• _Task A_
Tally the lines of the records below that contain the string "resolution", counting only matches in the same case, and reply with the number alone.

• _Source document_
Irish Prime Minister Gets Pie in Face

Sligo, 6.30pm, Apr 12.

On his way from meeting his cronies at the local newspaper, Taoiseach
(that's Prime minister in irish, but that's the _only_ difference)
Bertie Ahern was greeted by Agent Whatever of the Biotic Baking Brigade.
At first she was unsure which was the target, as she was confronted by a
mass of almost identical boring men in suits. As time was running short
she plumped for the short, fat one in the middle. The gasp of the crowd
told her she had found her allotted target. As she ran away she could
hear the sloshing of dozens of eager face-lickers, jostling to help
Bertie clean his face. Bertie is always surrounded by a gaggle of
sycophants, eager to get a piece of the pie. Within seconds he was clean
and off to smile at more of Sligo's finest citizens at the Chamber of
Commerce dinner.

[Recorded data]

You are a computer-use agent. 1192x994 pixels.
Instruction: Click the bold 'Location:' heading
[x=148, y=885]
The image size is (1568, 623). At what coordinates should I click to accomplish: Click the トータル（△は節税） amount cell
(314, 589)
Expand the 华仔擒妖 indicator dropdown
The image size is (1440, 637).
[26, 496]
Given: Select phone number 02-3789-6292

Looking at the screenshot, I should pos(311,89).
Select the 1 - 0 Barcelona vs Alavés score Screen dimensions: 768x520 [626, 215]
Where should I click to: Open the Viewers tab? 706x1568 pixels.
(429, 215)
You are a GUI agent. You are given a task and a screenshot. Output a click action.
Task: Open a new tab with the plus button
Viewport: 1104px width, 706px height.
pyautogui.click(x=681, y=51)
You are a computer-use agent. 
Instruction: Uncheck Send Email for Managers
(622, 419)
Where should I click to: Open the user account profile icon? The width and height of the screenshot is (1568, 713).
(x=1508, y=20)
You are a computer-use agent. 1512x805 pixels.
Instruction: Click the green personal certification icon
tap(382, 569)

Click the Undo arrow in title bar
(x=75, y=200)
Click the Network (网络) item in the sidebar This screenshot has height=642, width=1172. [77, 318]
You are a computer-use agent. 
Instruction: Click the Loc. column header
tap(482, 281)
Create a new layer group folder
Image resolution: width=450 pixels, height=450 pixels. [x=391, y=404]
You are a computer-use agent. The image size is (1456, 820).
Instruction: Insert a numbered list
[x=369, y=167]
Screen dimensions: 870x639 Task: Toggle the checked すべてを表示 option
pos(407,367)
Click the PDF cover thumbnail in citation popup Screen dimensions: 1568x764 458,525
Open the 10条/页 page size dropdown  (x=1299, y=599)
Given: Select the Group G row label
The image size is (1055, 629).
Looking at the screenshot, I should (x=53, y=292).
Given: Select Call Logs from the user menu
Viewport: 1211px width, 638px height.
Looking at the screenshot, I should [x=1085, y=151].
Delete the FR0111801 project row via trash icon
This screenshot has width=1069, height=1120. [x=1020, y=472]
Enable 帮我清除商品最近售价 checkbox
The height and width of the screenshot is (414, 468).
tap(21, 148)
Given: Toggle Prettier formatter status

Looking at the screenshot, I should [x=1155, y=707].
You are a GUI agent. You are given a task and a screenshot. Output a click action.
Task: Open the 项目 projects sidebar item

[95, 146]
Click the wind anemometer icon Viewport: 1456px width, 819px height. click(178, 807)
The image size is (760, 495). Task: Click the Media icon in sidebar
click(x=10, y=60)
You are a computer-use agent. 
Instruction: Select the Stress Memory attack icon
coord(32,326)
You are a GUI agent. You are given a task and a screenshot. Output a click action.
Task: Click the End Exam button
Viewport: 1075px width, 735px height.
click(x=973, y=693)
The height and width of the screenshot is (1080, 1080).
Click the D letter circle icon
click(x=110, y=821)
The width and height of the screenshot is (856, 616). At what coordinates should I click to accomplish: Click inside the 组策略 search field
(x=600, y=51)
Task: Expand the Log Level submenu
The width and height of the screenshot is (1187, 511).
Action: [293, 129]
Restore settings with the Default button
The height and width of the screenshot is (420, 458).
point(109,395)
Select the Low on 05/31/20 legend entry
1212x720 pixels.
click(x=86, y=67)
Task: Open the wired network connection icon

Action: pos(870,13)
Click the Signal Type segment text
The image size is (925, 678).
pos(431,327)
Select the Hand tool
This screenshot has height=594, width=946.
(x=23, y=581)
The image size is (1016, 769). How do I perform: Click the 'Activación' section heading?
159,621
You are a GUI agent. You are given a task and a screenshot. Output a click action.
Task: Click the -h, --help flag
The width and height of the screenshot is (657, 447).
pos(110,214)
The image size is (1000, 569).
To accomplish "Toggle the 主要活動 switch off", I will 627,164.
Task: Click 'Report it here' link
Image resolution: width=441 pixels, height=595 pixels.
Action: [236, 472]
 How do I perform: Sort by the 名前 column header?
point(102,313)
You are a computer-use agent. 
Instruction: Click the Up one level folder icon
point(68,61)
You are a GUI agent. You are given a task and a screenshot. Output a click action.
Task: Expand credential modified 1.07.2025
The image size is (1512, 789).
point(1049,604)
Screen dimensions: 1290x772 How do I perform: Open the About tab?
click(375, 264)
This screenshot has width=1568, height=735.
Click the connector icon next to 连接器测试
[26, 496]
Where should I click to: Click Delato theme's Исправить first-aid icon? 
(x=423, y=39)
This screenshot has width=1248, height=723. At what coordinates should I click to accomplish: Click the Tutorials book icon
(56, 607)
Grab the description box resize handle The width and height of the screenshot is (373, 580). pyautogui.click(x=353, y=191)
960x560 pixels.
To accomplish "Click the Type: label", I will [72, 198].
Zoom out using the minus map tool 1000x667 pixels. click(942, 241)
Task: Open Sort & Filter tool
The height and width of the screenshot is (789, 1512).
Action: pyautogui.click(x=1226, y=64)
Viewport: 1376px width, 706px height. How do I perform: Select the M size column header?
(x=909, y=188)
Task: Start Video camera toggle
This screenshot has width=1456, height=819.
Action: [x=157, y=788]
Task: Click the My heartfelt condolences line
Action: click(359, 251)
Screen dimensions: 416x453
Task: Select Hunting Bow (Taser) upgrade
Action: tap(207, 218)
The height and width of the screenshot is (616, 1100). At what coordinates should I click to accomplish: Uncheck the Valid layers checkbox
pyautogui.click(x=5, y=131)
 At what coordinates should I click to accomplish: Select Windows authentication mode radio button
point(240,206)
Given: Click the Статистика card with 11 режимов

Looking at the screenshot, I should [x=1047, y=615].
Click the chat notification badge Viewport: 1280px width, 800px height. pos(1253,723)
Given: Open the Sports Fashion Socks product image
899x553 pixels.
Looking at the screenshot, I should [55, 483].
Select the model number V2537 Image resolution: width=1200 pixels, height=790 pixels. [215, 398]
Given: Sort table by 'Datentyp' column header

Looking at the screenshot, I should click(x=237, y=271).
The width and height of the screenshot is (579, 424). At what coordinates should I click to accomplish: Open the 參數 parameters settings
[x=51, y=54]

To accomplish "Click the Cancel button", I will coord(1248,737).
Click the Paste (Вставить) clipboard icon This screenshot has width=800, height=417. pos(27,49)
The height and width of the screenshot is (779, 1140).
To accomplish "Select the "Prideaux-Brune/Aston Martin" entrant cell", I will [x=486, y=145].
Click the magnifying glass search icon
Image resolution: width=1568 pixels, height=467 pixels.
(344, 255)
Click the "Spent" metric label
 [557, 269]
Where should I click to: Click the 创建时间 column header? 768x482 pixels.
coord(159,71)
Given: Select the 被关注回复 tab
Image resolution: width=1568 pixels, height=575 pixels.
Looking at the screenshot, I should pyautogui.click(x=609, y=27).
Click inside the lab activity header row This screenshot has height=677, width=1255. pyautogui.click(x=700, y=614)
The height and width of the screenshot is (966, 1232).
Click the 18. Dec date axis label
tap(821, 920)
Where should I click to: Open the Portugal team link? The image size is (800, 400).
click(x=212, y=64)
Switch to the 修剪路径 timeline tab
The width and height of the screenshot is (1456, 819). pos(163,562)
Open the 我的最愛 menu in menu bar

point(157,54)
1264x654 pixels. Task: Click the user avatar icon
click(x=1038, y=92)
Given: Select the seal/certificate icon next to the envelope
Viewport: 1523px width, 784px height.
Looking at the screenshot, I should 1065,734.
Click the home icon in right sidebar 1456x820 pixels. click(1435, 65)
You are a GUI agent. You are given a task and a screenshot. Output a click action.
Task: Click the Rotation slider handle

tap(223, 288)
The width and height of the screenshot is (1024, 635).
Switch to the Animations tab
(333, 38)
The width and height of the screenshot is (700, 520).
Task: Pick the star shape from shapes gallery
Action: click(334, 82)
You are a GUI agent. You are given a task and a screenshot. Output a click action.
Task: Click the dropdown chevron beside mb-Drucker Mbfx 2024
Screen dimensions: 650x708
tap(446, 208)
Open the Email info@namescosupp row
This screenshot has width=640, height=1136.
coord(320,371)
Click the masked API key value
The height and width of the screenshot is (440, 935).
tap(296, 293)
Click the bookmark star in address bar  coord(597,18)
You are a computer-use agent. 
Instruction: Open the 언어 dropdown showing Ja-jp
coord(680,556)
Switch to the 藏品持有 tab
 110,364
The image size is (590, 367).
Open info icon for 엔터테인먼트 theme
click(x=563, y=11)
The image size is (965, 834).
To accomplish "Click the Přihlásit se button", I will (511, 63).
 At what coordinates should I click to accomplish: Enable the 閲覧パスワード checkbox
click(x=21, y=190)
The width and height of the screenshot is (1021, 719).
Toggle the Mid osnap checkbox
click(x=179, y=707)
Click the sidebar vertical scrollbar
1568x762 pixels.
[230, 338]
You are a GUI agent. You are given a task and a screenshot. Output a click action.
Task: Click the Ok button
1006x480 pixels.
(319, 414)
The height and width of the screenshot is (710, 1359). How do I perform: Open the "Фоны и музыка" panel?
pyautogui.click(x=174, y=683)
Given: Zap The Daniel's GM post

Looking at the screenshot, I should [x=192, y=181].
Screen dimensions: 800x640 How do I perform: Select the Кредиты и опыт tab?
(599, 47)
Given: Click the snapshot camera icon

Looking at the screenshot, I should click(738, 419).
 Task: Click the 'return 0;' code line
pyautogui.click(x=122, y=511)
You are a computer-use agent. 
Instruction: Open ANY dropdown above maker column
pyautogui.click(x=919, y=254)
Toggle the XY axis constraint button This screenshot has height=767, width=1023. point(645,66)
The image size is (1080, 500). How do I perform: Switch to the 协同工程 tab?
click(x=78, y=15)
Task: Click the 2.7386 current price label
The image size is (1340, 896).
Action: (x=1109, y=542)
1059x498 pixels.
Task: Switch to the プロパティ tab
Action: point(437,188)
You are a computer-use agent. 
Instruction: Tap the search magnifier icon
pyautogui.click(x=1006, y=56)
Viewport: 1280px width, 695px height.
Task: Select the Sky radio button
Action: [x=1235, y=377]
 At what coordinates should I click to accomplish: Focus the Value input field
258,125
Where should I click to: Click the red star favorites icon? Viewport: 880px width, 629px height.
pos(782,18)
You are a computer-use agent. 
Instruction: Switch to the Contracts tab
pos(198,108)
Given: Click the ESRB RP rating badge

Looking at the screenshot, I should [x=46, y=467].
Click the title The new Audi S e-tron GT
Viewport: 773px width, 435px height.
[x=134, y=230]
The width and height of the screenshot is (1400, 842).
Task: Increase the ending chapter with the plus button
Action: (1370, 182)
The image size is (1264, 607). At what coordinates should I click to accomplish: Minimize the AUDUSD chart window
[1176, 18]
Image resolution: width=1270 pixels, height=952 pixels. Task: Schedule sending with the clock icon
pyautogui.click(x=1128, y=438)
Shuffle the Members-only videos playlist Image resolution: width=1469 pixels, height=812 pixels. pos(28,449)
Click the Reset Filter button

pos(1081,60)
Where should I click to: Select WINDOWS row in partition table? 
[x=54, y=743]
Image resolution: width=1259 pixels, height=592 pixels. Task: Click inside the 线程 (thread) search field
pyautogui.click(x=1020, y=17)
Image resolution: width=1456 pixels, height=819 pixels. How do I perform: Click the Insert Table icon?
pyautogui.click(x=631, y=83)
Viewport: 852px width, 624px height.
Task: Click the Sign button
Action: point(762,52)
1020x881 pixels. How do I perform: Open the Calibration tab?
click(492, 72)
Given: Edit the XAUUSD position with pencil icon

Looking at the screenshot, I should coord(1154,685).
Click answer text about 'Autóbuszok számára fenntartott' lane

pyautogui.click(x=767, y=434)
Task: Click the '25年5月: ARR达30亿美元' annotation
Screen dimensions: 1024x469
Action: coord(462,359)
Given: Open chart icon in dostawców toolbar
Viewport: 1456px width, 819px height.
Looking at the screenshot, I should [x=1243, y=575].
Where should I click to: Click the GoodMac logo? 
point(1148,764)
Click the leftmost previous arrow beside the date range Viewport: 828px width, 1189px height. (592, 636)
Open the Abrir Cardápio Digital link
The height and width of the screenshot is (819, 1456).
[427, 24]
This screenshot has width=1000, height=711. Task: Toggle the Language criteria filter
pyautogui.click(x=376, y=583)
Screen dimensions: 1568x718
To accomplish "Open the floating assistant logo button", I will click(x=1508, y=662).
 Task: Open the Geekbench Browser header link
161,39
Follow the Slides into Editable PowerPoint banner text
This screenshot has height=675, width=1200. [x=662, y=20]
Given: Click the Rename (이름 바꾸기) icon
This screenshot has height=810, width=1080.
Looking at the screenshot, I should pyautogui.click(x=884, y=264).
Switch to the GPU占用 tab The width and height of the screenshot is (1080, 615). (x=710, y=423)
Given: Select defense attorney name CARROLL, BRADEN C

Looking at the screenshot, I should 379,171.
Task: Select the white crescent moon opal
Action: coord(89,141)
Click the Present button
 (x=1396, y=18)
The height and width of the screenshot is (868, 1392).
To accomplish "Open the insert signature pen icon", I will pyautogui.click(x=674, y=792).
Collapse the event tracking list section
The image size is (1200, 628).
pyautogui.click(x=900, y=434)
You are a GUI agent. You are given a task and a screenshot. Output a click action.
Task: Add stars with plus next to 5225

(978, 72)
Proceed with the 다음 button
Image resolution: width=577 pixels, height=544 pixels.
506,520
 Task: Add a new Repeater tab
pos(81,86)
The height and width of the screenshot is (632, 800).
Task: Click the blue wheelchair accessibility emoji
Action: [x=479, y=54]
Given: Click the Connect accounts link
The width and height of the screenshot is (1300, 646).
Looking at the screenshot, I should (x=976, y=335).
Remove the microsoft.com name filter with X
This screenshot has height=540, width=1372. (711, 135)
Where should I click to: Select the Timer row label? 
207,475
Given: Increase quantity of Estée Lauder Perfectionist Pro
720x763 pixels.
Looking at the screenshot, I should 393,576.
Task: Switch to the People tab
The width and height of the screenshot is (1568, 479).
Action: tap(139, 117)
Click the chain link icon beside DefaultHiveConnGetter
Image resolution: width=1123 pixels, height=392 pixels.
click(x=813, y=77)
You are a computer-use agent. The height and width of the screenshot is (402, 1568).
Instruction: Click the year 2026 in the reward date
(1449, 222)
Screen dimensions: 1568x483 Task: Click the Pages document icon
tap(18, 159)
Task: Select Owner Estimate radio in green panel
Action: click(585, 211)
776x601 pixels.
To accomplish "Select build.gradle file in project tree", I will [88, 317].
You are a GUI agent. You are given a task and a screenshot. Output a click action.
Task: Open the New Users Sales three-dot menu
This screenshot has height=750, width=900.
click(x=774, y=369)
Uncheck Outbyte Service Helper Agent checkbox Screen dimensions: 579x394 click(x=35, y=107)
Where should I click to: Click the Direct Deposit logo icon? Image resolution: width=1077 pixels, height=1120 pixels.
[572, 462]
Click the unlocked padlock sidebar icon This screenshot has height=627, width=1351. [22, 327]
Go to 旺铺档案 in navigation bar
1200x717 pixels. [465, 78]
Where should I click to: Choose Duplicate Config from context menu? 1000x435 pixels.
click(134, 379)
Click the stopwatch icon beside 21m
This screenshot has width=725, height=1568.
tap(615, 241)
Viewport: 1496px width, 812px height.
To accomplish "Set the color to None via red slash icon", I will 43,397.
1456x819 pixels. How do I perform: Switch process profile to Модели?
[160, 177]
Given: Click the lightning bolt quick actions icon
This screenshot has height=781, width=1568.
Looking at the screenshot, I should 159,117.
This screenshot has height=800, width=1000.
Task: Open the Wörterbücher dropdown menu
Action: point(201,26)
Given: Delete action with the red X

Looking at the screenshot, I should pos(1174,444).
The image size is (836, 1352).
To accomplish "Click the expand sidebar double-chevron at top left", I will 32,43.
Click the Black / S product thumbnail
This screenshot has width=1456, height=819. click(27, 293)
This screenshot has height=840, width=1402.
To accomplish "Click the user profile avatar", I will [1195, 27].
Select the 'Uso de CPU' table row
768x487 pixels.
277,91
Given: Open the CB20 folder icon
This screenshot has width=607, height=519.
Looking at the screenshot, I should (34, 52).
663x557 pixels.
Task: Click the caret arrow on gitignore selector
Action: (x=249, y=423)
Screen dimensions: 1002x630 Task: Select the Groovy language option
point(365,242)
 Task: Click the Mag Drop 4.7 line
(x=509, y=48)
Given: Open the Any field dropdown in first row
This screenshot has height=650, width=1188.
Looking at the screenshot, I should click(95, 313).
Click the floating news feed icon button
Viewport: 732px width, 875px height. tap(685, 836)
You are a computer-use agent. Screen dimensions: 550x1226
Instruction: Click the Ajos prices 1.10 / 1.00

• _Task B_
For each statement below, state yes or no according to the account of the pie thrown at the Taoiseach, quoting the words of that account that decide it: (i) The incident took place in Sligo. (ii) The agent knew at once which man was her target. (iii) Bertie Ahern was on his way to the local newspaper.

• _Full response A_
12

• _Full response B_
(i) Yes: "Sligo, 6.30pm, Apr 12."
(ii) No: "At first she was unsure which was the target"
(iii) No: "On his way from meeting his cronies at the local newspaper"